RECORDS SHOWN:
•••
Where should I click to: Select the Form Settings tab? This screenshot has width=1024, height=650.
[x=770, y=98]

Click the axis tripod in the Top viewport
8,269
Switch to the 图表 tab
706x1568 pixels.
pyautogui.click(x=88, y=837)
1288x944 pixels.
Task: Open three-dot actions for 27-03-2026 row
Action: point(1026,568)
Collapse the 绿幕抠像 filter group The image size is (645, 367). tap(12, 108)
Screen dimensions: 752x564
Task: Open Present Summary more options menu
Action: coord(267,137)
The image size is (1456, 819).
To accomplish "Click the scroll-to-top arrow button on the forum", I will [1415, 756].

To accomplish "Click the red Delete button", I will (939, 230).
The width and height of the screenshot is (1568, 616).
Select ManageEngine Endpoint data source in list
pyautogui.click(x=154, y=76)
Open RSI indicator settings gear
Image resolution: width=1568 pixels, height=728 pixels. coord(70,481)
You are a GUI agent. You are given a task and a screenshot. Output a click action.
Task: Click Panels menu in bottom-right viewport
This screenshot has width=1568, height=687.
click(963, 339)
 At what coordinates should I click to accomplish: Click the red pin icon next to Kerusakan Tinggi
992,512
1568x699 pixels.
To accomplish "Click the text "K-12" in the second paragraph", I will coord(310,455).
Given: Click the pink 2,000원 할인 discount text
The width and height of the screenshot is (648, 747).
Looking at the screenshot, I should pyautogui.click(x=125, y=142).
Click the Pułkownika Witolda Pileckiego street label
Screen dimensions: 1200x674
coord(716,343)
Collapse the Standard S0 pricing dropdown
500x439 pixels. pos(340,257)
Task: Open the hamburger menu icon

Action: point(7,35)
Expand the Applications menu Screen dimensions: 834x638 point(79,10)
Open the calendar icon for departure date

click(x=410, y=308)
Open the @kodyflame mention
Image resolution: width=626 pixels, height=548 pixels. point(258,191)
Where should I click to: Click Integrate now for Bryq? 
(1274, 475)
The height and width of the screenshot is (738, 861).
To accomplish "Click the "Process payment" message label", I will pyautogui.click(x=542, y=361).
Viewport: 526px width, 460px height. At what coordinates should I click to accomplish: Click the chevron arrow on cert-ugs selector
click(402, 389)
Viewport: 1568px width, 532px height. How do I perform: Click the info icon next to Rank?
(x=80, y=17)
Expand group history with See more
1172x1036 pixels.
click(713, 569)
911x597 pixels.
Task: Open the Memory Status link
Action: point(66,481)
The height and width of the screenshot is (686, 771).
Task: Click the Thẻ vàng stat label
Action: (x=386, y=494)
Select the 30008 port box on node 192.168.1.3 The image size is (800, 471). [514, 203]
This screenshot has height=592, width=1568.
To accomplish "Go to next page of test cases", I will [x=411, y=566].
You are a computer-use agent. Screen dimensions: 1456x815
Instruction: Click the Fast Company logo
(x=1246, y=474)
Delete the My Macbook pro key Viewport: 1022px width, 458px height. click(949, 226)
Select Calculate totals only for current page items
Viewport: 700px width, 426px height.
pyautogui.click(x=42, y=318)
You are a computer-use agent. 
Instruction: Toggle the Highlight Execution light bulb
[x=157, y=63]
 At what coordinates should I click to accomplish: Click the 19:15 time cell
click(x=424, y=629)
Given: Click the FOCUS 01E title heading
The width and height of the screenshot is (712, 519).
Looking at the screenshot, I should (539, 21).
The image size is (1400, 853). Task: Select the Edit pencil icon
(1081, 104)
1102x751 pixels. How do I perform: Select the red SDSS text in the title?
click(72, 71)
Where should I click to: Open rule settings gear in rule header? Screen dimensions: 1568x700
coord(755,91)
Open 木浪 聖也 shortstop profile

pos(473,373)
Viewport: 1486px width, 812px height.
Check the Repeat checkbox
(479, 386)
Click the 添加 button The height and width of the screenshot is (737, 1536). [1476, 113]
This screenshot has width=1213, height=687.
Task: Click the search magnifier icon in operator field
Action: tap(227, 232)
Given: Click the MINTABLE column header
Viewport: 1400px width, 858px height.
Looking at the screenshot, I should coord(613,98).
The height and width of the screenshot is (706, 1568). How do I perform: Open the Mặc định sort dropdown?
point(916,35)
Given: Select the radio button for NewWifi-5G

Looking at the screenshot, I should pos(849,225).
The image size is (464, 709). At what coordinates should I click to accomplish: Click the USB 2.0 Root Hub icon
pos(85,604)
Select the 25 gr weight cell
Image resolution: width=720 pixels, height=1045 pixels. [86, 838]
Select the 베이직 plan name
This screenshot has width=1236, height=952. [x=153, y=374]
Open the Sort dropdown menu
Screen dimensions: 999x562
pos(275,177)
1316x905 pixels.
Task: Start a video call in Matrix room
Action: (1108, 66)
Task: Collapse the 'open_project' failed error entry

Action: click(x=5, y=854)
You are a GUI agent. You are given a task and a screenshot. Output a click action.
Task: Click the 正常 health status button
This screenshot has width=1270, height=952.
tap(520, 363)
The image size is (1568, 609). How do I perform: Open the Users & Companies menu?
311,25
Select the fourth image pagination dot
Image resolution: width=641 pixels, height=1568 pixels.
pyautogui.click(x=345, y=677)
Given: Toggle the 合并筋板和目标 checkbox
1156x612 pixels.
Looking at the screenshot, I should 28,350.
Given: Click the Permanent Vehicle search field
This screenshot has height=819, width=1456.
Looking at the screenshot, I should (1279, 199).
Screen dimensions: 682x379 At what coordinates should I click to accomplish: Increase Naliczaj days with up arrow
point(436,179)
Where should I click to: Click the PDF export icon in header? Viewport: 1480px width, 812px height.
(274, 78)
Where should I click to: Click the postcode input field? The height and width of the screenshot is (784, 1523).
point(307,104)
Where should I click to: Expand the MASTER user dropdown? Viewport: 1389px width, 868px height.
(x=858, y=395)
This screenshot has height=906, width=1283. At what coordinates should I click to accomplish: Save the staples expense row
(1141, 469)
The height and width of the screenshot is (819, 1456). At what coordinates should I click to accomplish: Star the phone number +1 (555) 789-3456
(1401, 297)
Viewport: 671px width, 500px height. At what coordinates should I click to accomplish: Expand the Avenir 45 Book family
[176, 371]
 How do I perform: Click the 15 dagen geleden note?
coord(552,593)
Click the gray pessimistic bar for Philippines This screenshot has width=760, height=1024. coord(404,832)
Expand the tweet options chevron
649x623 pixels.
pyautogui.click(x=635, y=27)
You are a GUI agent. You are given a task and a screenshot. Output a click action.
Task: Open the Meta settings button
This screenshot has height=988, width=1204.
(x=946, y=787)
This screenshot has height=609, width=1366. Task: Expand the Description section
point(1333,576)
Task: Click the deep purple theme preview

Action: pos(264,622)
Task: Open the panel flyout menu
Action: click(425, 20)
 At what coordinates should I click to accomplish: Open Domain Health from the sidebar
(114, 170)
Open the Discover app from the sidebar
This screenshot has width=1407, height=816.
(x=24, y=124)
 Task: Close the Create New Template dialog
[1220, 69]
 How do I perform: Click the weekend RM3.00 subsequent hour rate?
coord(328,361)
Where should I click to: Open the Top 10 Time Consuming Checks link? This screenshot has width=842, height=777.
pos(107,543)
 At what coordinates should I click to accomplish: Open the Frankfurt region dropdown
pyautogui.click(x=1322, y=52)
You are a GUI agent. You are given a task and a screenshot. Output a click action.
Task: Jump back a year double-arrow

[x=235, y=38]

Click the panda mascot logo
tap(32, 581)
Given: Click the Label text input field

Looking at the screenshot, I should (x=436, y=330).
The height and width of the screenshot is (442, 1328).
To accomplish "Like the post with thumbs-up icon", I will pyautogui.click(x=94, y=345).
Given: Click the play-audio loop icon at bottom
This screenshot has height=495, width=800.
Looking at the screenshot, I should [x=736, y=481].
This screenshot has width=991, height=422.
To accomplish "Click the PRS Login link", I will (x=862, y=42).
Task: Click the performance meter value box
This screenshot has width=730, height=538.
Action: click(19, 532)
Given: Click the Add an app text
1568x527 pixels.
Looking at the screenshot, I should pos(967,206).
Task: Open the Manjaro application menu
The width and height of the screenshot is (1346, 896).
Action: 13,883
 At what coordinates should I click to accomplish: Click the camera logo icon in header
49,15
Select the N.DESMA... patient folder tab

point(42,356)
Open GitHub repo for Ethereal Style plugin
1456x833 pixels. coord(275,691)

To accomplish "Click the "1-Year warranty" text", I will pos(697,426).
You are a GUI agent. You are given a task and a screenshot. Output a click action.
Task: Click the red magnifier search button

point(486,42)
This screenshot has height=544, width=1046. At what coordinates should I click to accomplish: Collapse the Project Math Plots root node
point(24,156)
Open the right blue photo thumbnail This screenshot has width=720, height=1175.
•••
Rewrite the entries from the first one through the line containing "will [1415, 756].", swapping "tab" for "panel" and leaving everything else as it is.

COMPLETE RESPONSE:
Where should I click to: Select the Form Settings panel? This screenshot has width=1024, height=650.
[x=770, y=98]

Click the axis tripod in the Top viewport
8,269
Switch to the 图表 panel
706x1568 pixels.
pyautogui.click(x=88, y=837)
1288x944 pixels.
Task: Open three-dot actions for 27-03-2026 row
Action: point(1026,568)
Collapse the 绿幕抠像 filter group The image size is (645, 367). tap(12, 108)
Screen dimensions: 752x564
Task: Open Present Summary more options menu
Action: coord(267,137)
The image size is (1456, 819).
To accomplish "Click the scroll-to-top arrow button on the forum", I will [1415, 756].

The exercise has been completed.